CNJ nega liminar e mantém demissão por decisões repetidas de ex-juíza do TJ-RS mesmo após laudos de TEA e burnout
A conselheira Daniela Pereira Madeira, do Conselho Nacional de Justiça (CNJ), decidiu não conceder liminar para suspender a demissão da ex-juíza Angélica Chamon Layoun e determinou que, por ora, não haverá reintegração ao Tribunal de Justiça do Rio Grande do Sul (TJ-RS). A decisão foi tomada mesmo diante de laudos médicos apresentados pela defesa que apontam Transtorno do Espectro Autista (TEA) nível 1 e síndrome de burnout.
A apuração teve início em julho de 2023, sob sigilo, após denúncias relacionadas à atuação da magistrada na 2ª Vara Cível de Cachoeira do Sul (RS). Em setembro do mesmo ano, Angélica foi afastada cautelarmente, e o Processo Administrativo Disciplinar (PAD) acabou julgado pelo Órgão Especial do TJ-RS.
Ao final do procedimento, ficou registrado que a então juíza teria utilizado um modelo padronizado de decisão em cerca de 2 mil processos, sem análise individualizada. Também foi apontado que ela teria reaberto processos já encerrados para proferir novos despachos, com o objetivo de elevar índices de produtividade. Após a publicação da decisão no Diário da Justiça, a magistrada foi oficialmente demitida.
ARGUMENTOS DA DEFESA
A defesa classificou a penalidade como excessivamente rigorosa e alegou irregularidades no PAD. Segundo os advogados, por estar em estágio probatório, Angélica não teria tido a possibilidade de recorrer internamente no tribunal, o que motivou o ajuizamento de um Pedido de Revisão Disciplinar no CNJ.
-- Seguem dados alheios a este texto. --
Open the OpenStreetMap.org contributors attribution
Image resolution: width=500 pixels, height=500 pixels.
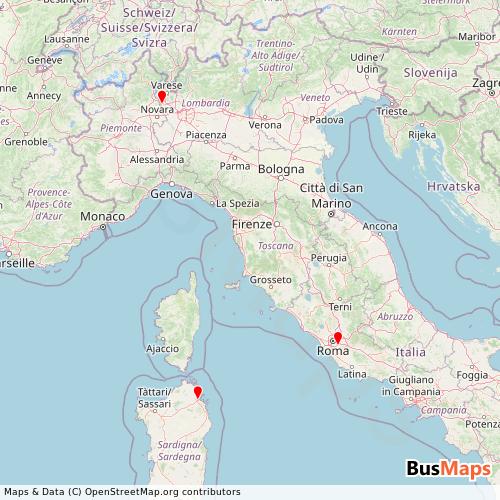[x=163, y=492]
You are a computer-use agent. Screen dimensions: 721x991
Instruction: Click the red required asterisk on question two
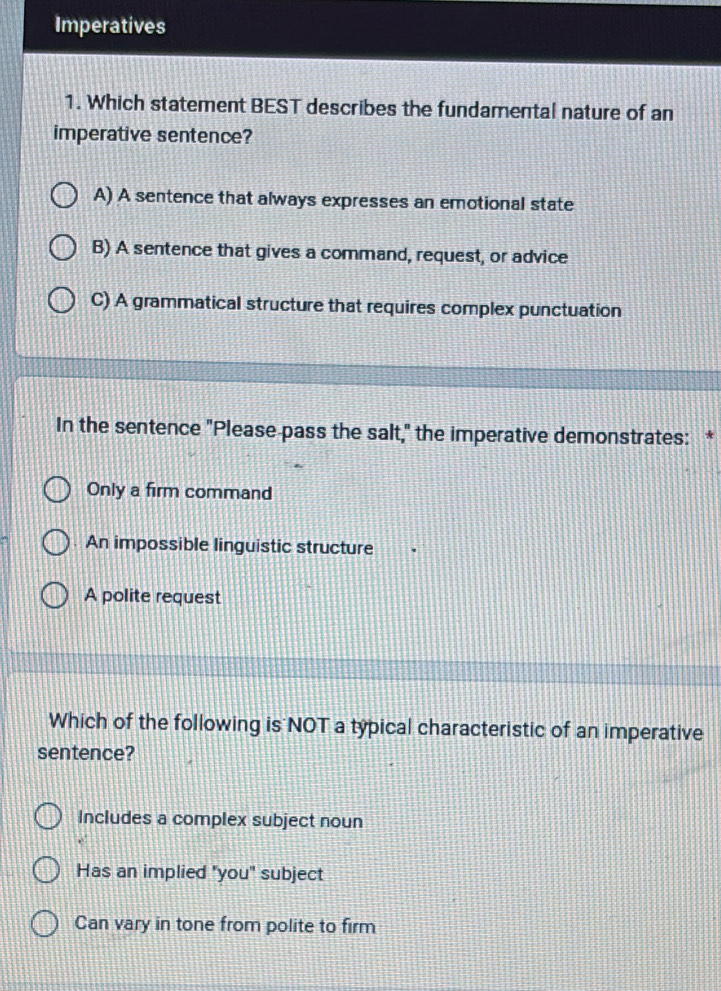click(x=710, y=435)
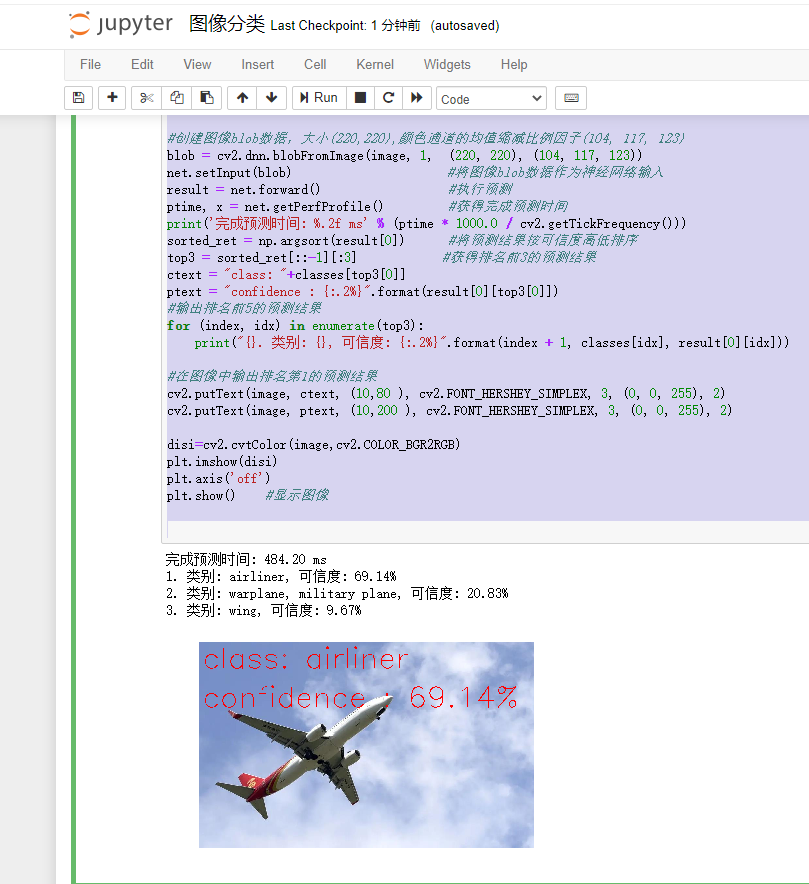Open the Cell menu
This screenshot has width=809, height=884.
(314, 64)
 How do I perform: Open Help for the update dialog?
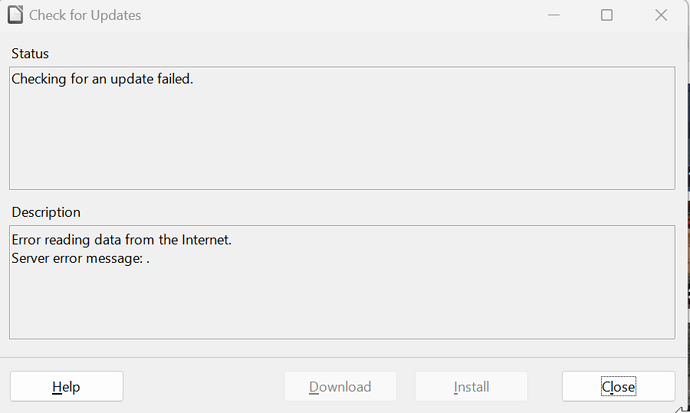pyautogui.click(x=66, y=387)
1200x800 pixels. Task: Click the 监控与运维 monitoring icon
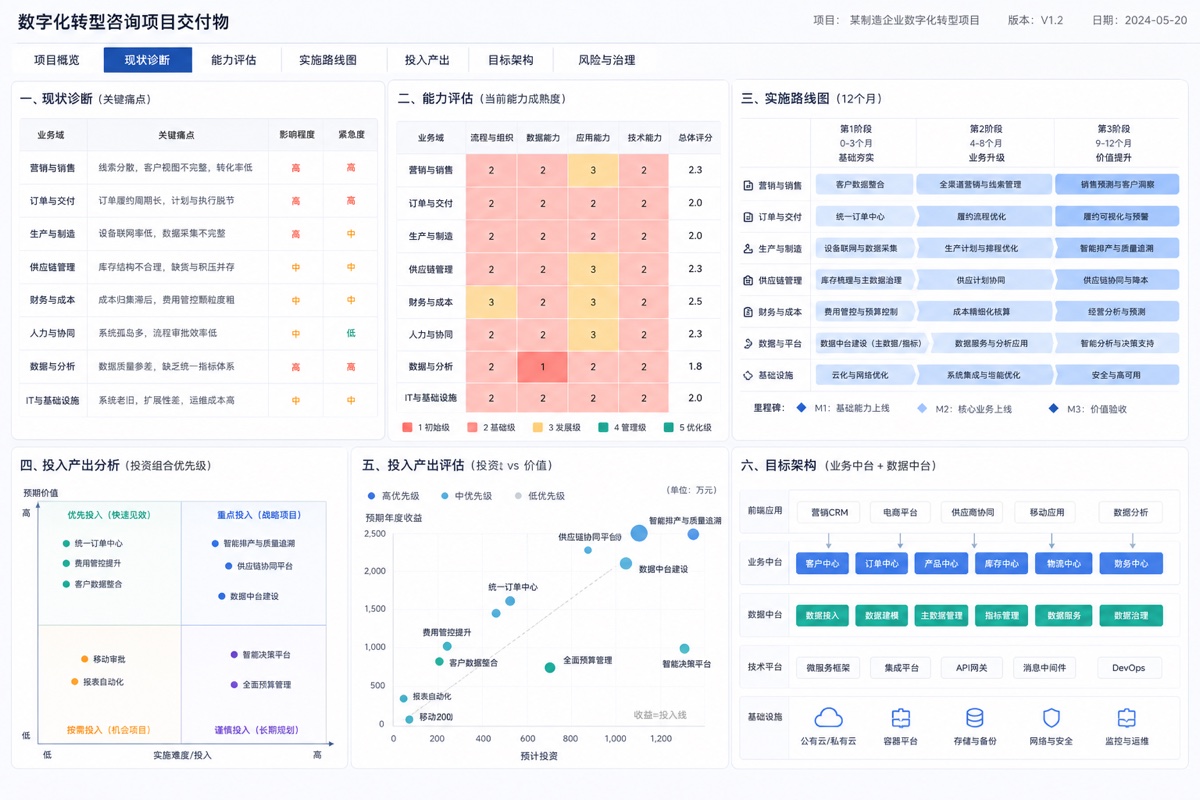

Entre os pontos levantados estão a suposta falta de proporcionalidade da sanção, a negativa de pedidos de prova e um alegado tratamento desigual durante a instrução, com diligências reabertas para reforçar acusações, enquanto requerimentos defensivos teriam sido indeferidos.
Em recurso, a defesa informou que avaliações médicas realizadas entre setembro e novembro de 2025 diagnosticaram TEA nível 1, altas habilidades e esgotamento profissional, condições que, segundo os advogados, podem afetar organização, comunicação e reação a situações de pressão. Também foram questionados os dados de produtividade utilizados na apuração, sob a alegação de ausência de transparência técnica.
Com base nesses argumentos, foi solicitado ao CNJ a reabertura da fase probatória, a revisão dos indeferimentos e a suspensão imediata dos efeitos da demissão até o julgamento final, com consideração dos diagnósticos médicos.
Apesar das alegações, a conselheira Daniela Pereira Madeira entendeu que não estavam presentes os requisitos para a concessão da liminar. Em sua manifestação, reconheceu que os diagnósticos de autismo e burnout podem, em tese, influenciar a análise do mérito futuramente, mas concluiu que, neste momento, não cabe a reintegração imediata da ex-juíza.
TRAJETÓRIA DA MAGISTRADA
Angélica Chamon Layoun tem 39 anos e atuou por quase seis anos na magistratura de Pernambuco. Em 2016, tentou ingressar no Judiciário do Rio Grande do Sul, mas foi reprovada na prova de sentença, recorrendo posteriormente ao Superior Tribunal de Justiça (STJ) por meio de mandado de segurança.
A aprovação no concurso do TJ-RS veio em junho de 2022, em 46º lugar, com posse como juíza substituta em julho daquele ano. Segundo a defesa, ela assumiu uma vara sem juiz titular havia anos, com grande acúmulo de processos e ausência de rotinas estruturadas, buscando implementar mudanças administrativas.
Os advogados também afirmam que a magistrada teria sido alvo de discriminação velada, por ser mulher, mãe e oriunda de outro estado. À época dos fatos, ela ainda cuidava de uma filha de três anos diagnosticada com TEA, o que, segundo a defesa, agravou as dificuldades de conciliar a atividade jurisdicional com a maternidade.